Performance Shootout of Nearest Neighbours: Querying

Previous posts explained the whys & whats of nearest-neighbour search, the available OSS libraries and Python wrappers. We converted the English Wikipedia to vector space, to be used as our testing dataset for retrieving “similar articles”. In this post, I finally get to some hard performance numbers, plus a live demo near the end.


First, there’s an obvious tradeoff between accuracy and performance — the approximation methods can be as fast as you like, as long as you don’t mind them returning rubbish. So I’ll be scatter-plotting speed vs. accuracy in a single graph, like for FLANN here:

10-NN FLANN avg error vs. speed (left) and precision vs. speed (right), for several FLANN accuracy settings. All measurements are an average over 100 (distinct) queries. Each reported timing is the best of three runs, using a single core, on a dedicated Hetzner EX40-SSD machine.

For example, when the FLANN index is built with target_precision=0.7, getting top-10 nearest neighbours to a query takes ~0.26ms (wow!), but it gets only 2.3 out of 10 nearest neighbours right, on average. And cosine similarities of these FLANN neighbours are on average ~0.09 away from the “ideal” neighbour similarities. With FLANN index built at target_precision=0.99, the speed drops to ~0.33ms/query (still wow!), but average precision rises to ~0.37 and average error drops to ~0.04. Unsurprisingly, the greater the accuracy requested, the slower the query (and the larger the index).

Interestingly and annoyingly, the 0.04 (or 4%) average cossim error is the best FLANN can do, on this dataset. When asked to build a more accurate index, something inside FLANN overflows and indexing hangs in an infinite loop.

A few words on accuracy: as shown above, I recorded two different measures, each with a different focus. Precision is defined as the amount of overlap between retrieved documents and expected documents (=what an exact search would return). For example, if we ask an approximative method for the top-3 most similar documents, and it returns [doc_id1, doc_id2, doc_id3], while the exact three nearest neighbours are [doc_id2, doc_id3, doc_id4], the precision will be 2/3=0.67. Precision is a number between 0.0 and 1.0, higher is better. The document order (ranking) doesn’t matter for this measure.

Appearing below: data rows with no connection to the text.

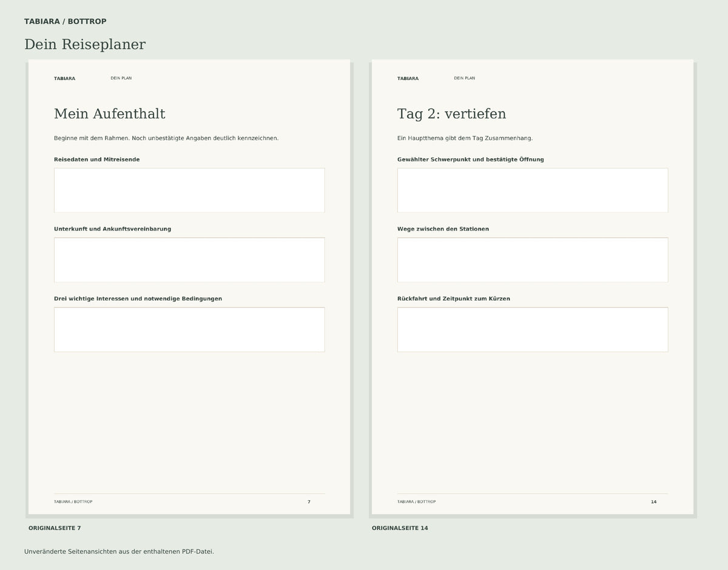The image size is (728, 570).
Task: Click the Gewählter Schwerpunkt text box
Action: point(533,190)
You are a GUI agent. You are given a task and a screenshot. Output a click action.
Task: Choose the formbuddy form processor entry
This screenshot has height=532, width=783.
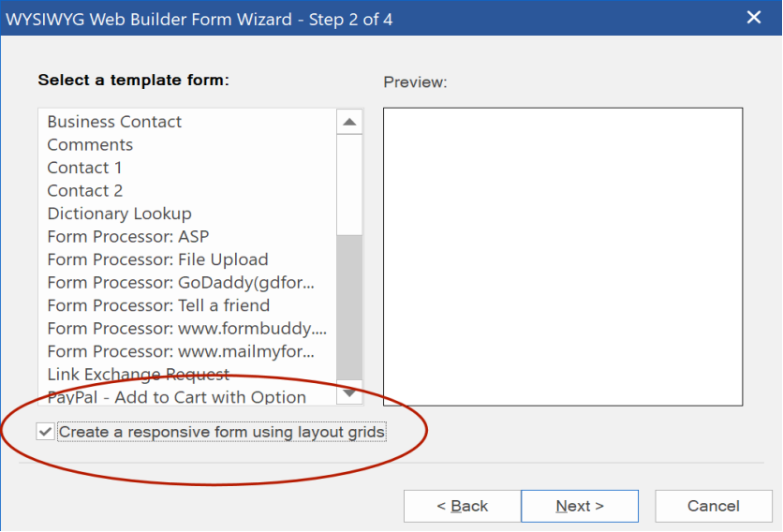pyautogui.click(x=187, y=329)
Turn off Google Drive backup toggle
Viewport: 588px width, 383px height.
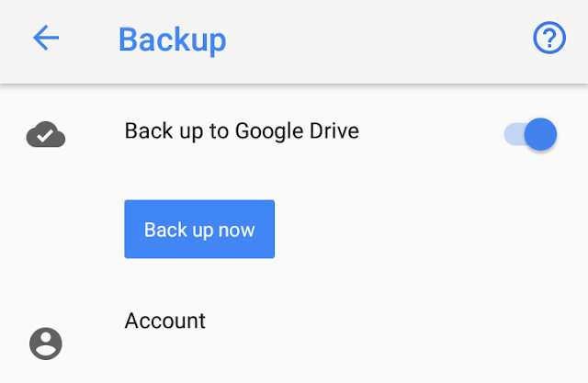[530, 134]
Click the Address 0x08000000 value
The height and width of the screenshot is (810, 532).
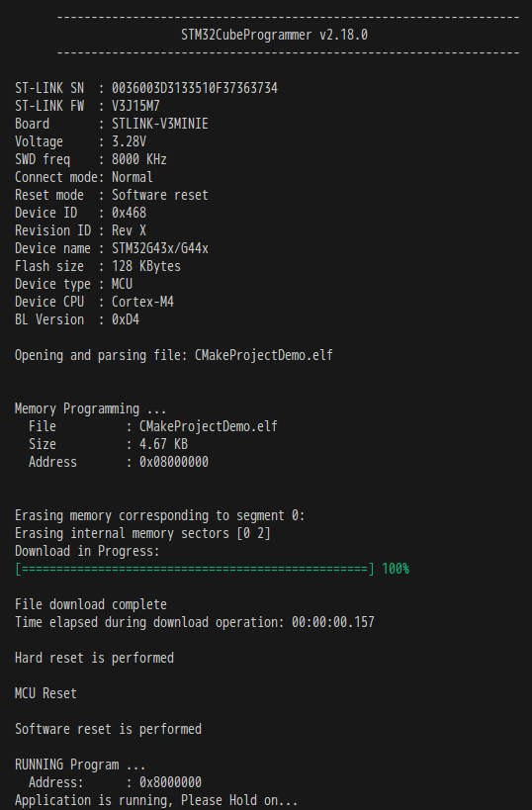tap(174, 462)

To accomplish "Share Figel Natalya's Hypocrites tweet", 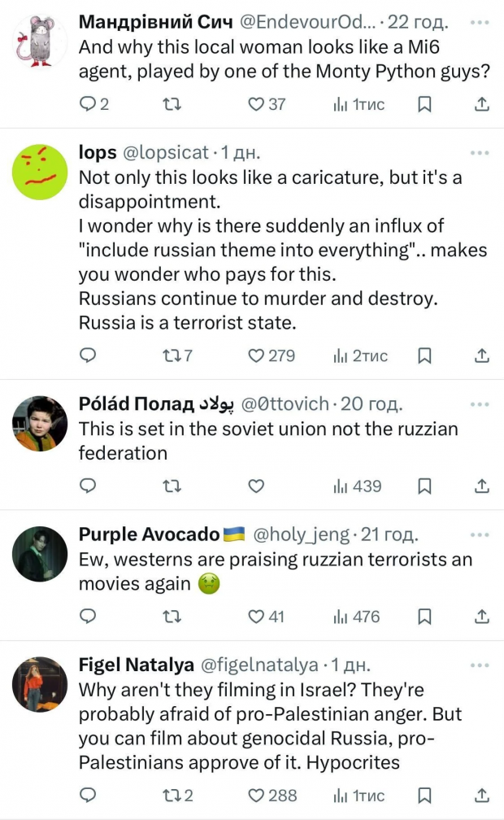I will tap(481, 796).
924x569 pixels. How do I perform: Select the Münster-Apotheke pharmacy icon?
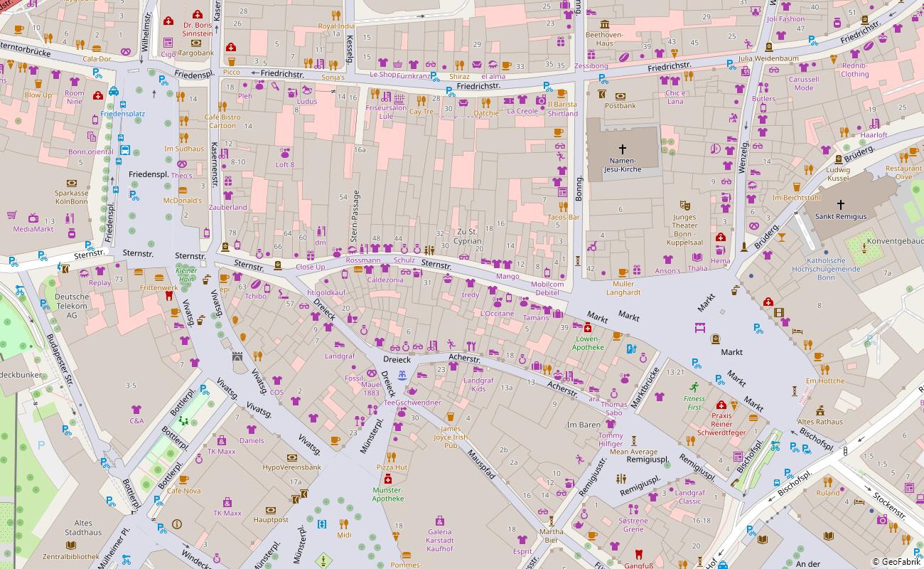387,480
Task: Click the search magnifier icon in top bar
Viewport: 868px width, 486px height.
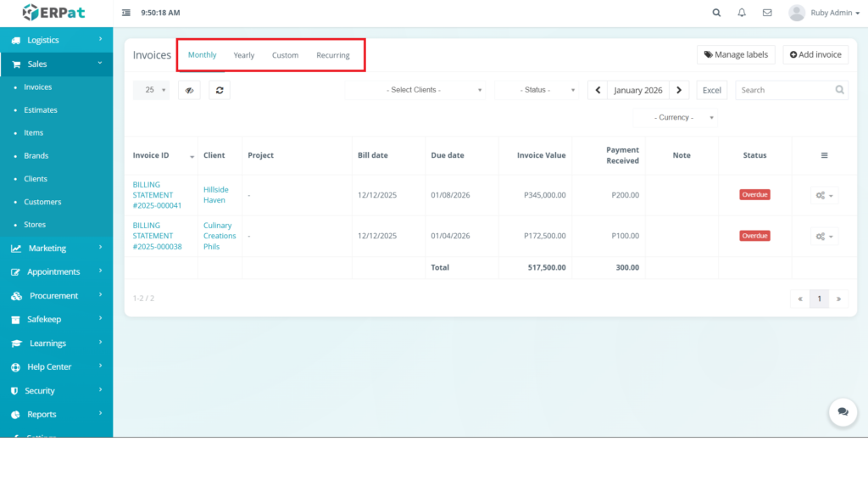Action: (717, 13)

The other accuracy measure is average similarity difference (~regret on cumulative gain), which is the average error in cosine similarity, again measured between the approximate vs. exact results. Smaller is better. For the same example as above, if a method returns top-3 similarities of [0.98, 0.9, 0.7], and the exact top-3 similarities are [0.98, 0.94, 0.9], its avg diff will be ((0.98-0.98) + (0.94-0.9) + (0.9-0.7)) / 3 = 0.08. Again, the particular ranking of results makes no difference.

Average difference makes better sense than precision in exploratory apps, where we don’t care about what particular documents are retrieved, as long as they are all as similar to the query as possible. I picked avg error because it’s intuitive and makes the accuracy results easy to interpret and reason about. More refined extensions, like the (normalized) discounted cumulative gain, exist and can be tuned in retrieval apps. I also recorded std dev and max of the errors, you can find them in the table at the end.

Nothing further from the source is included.